Extractant molecules must first possess a fundamental structural characteristic: they must contain both active groups capable of coordinating with metal ions (such as -OH, -NH, -SH, or groups containing O, N, or S) and hydrophobic chains (such as alkyl or aryl groups) that enhance oil solubility. This structural design allows the extractant to “grasp” the metal ions like a dragon playing with a pearl: the active groups bind to the metal ions on the inside, while the hydrophobic structure dissolves in the organic phase on the outside, forming a transferable “extractant,” thereby enabling the interphase migration and separation of the metal ions.
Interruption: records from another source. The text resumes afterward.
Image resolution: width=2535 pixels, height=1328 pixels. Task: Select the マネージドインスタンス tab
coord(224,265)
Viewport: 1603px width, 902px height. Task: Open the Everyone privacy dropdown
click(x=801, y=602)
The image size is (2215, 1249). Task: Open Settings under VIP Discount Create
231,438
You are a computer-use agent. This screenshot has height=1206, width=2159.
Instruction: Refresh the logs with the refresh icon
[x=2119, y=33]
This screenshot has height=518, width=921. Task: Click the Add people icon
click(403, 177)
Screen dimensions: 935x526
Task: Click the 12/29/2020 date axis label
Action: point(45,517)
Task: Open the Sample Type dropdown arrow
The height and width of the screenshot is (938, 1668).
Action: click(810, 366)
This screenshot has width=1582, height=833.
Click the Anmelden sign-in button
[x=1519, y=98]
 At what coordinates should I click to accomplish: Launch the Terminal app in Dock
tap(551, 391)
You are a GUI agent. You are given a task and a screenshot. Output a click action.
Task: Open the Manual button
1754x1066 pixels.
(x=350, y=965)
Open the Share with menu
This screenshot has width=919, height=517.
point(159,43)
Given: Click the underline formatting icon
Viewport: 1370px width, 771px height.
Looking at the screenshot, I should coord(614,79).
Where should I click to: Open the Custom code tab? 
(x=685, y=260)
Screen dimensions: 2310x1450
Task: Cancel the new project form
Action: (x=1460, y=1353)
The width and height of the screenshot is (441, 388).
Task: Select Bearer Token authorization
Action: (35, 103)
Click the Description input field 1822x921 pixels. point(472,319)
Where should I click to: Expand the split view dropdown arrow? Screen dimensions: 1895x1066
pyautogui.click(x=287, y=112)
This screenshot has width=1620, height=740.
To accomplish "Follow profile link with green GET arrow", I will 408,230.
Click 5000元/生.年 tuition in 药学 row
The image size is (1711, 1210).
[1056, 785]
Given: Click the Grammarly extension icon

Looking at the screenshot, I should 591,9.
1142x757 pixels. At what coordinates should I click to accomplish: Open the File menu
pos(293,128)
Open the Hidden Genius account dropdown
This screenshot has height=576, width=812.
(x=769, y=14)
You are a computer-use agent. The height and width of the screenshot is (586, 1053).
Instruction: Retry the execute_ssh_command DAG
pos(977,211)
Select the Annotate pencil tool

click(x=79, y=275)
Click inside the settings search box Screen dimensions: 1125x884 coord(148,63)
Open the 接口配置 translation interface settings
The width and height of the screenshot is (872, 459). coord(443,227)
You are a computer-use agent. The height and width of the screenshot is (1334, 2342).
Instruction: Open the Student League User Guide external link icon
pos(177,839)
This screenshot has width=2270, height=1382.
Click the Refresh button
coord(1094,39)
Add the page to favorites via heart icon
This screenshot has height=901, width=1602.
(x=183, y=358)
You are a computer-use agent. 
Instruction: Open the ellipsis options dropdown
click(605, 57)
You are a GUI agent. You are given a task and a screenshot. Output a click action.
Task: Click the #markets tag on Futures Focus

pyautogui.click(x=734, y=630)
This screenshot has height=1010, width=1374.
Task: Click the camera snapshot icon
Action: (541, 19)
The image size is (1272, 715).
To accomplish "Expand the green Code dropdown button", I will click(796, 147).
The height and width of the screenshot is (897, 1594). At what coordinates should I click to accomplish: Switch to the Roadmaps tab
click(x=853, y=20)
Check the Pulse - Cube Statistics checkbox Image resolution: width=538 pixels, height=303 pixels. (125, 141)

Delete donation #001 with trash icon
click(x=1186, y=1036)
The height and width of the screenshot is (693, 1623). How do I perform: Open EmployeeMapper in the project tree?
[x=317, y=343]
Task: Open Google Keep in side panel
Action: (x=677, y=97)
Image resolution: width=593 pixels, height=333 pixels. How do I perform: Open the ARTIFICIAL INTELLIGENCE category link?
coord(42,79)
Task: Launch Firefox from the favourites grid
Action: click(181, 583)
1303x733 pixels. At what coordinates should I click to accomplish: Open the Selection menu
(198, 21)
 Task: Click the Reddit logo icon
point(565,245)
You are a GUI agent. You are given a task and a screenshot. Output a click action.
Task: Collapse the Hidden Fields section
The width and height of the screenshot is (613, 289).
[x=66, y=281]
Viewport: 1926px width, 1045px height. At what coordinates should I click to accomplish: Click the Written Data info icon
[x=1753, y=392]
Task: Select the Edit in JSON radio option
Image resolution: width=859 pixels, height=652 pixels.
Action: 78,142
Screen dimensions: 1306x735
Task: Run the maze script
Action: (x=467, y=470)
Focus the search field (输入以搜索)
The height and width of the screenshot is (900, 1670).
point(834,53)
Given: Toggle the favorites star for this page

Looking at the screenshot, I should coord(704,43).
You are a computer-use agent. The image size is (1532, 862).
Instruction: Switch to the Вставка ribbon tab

After having this basic structure, the extractant must also have the following 9 properties:
1. Separation Factor
An excellent extractant must possess the ability to accurately identify, particularly when achieving a one-in-a-million separation between rare earth elements with very similar chemical properties. The prerequisite for achieving this separation is that it must efficiently capture the target metal within a complex ionic system.
2. Speed
Extraction rate directly impacts process efficiency. This covers both the forward extraction (aqueous phase → organic phase) and the reverse extraction (organic phase → aqueous phase) processes of metals. The value of faster mass transfer rates is reflected in three aspects: shortening the contact time between the two phases, reducing equipment size and energy consumption, and achieving time-difference separation by utilizing differences in metal extraction kinetics.
3. Stripping Ability
The extractant must be able to release metal ions under mild conditions (such as low-concentration acid or alkali) to achieve enrichment and recovery, and to regenerate the extractant itself. Excessively high stripping conditions not only increase costs but may also create environmental pressures.
4. Stability
Extractants must maintain structural stability, resist degradation and ineffectiveness in the presence of strong acids, strong bases, temperature fluctuations, and repeated cycles. This is the foundation for their continuous industrial application.
5. Saturation Capacity
Represents the amount of metal that can be loaded per unit volume of organic phase. High capacity means less extractant is required, which helps achieve equipment miniaturization, reducing energy consumption and waste emissions.
6. Solubility
The ideal extractant should have extremely low solubility in water to prevent loss during use. The hydrophobic structure of the long carbon chain can effectively inhibit water solubility and maintain the stability of the extraction system.
7. Safety
The extraction agent should have the characteristics of low toxicity, non-flammability, non-volatility, and non-corrosiveness to ensure that the entire process of production, transportation, use and waste liquid treatment is harmless to the environment and personnel.
8. Synthesis
An excellent extractant should be easy to synthesize, with common raw materials and simple steps, and suitable for large-scale production to ensure supply and control costs.
9. Source
The raw materials required for preparation should be sufficient and inexpensive, which is the key support for the commercial application of the extractant.
Among the millions of organic compounds, only a few extractants can meet these nine requirements simultaneously.Currently, the extractants widely used in industry include P507, P204, TBP, TIBP, extractant 272 and extractant 235.